**TEXT FOR ANALYSIS**
——————————
Creating a road map to a balanced planet

When Greg Asner looks out at the world from one of the countless locales he’s visited through his work mapping the planet’s coral reefs and coastal forests — he’s been all over, from the Brazilian Amazon to the Andes Mountains, Borneo to Madagascar, and beyond — he doesn’t just see the species of a region.

“My brain works on evolutionary time,” says Asner, director of ASU’s Center for Global Discovery and Conservation Science. Even looking onto the bay outside his laboratory’s window in Hawai‘i, he sees past its current form beyond the reefs right under the water’s surface to the history of Hawai‘i’s isolation and formation that helped bring about the thousands of species that live only in those reefs.

“I can kind of see it back in time and why it was unique, and I can do that anywhere on the planet,” he says.

Asner combines that worldview with Earth-mapping technology. Satellite imaging and geospatial data can reveal ecosystems’ details as they exist today — all the animals and plants that live in a certain place. Through Asner’s on-the-ground research and engagement with local residents and the integration of Indigenous knowledge and experiences, he can explain why it’s so crucial to save that land.

“That’s how I, and the (Global Safety Net) team, view the planet’s surface,” he says.

The Global Safety Net is a blueprint for saving areas of Earth essential for biodiversity and climate resilience, and the first estimate of the total amount of land area requiring protection to address the dual crises of biodiversity loss and climate change. 

Teams at the ASU Julie Ann Wrigley Global Futures Laboratory identify where, exactly, should we put our efforts to save the most species and mitigate the worst of climate change?
——————————
**TASK DETAILS**
Write out, word for word, the stretch from "Asner combines that" through "save that land." in the text on mapping a balanced planet.
——————————
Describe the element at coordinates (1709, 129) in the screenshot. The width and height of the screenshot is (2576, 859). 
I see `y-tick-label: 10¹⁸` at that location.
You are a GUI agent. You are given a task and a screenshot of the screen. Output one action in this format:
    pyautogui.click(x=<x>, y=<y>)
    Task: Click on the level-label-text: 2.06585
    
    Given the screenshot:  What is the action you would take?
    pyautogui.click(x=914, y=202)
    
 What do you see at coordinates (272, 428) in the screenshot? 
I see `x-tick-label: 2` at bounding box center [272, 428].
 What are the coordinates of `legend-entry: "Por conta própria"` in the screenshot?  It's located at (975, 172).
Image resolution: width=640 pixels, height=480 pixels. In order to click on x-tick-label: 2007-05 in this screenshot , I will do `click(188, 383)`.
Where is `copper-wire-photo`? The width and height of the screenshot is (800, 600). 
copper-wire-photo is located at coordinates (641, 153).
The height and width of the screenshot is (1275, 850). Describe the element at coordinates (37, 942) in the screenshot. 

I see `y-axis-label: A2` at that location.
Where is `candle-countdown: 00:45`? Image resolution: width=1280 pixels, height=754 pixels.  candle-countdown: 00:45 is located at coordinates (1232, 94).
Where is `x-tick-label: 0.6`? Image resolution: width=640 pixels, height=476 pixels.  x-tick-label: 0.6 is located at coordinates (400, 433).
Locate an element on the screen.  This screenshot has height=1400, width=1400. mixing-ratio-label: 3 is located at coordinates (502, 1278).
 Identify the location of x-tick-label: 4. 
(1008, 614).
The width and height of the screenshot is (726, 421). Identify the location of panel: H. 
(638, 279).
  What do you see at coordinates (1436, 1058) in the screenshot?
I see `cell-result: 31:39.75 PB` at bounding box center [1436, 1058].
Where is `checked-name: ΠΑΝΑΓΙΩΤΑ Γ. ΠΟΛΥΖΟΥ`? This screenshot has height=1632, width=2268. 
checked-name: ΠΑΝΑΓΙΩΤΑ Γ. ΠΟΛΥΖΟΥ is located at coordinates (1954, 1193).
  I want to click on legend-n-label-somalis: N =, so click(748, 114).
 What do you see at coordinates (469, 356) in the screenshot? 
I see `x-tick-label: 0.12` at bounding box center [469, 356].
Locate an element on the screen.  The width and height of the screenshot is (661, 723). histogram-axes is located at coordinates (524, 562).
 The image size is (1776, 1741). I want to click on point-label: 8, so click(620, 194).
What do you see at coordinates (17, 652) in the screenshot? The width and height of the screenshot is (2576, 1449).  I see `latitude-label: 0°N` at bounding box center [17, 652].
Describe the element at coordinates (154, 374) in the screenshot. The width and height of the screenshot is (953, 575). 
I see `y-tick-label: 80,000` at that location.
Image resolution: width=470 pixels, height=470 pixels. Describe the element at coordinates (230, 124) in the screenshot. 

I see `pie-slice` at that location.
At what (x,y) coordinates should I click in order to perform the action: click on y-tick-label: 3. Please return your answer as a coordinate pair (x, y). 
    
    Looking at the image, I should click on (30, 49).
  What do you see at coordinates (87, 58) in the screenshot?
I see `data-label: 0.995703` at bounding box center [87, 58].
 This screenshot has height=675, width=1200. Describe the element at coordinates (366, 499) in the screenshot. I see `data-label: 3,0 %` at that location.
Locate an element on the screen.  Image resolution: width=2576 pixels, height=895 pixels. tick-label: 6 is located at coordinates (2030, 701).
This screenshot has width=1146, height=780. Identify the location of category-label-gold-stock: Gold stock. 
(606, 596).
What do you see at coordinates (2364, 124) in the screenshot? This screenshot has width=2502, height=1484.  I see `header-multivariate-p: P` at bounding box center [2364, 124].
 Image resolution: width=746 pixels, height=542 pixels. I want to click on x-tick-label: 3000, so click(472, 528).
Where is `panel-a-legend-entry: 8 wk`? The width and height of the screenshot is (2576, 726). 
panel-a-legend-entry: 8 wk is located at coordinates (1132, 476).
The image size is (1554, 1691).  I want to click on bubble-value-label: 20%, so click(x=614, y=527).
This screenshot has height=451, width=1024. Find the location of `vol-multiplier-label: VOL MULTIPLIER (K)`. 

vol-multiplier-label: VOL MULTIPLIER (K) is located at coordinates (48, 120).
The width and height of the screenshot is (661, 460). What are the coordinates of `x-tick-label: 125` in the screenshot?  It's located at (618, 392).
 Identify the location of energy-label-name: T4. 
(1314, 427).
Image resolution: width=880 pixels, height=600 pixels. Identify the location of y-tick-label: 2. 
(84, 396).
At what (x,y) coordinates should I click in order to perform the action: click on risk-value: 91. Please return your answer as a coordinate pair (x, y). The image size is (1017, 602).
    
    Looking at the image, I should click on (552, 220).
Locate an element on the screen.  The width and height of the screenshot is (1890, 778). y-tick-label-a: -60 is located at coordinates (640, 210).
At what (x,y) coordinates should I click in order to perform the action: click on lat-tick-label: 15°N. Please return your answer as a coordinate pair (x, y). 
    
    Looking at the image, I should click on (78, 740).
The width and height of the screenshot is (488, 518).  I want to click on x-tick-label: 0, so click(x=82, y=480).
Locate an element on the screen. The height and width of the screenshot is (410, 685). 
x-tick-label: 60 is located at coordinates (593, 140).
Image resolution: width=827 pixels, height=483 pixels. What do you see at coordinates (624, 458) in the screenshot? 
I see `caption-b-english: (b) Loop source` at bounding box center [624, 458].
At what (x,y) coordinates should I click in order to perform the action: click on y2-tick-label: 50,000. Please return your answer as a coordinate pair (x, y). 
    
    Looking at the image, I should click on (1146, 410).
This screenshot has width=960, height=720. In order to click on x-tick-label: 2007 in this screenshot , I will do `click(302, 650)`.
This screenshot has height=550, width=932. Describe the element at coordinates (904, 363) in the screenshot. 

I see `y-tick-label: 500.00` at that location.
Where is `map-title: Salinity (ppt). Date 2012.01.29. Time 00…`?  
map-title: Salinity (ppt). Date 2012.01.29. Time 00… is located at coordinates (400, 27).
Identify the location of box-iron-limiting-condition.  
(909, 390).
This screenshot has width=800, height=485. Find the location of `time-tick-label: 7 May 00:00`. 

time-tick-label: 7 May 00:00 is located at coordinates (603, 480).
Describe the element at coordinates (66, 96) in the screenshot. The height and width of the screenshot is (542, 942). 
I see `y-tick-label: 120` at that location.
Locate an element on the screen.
——————————
**EXERCISE OUTPUT**
Asner combines that worldview with Earth-mapping technology. Satellite imaging and geospatial data can reveal ecosystems’ details as they exist today — all the animals and plants that live in a certain place. Through Asner’s on-the-ground research and engagement with local residents and the integration of Indigenous knowledge and experiences, he can explain why it’s so crucial to save that land.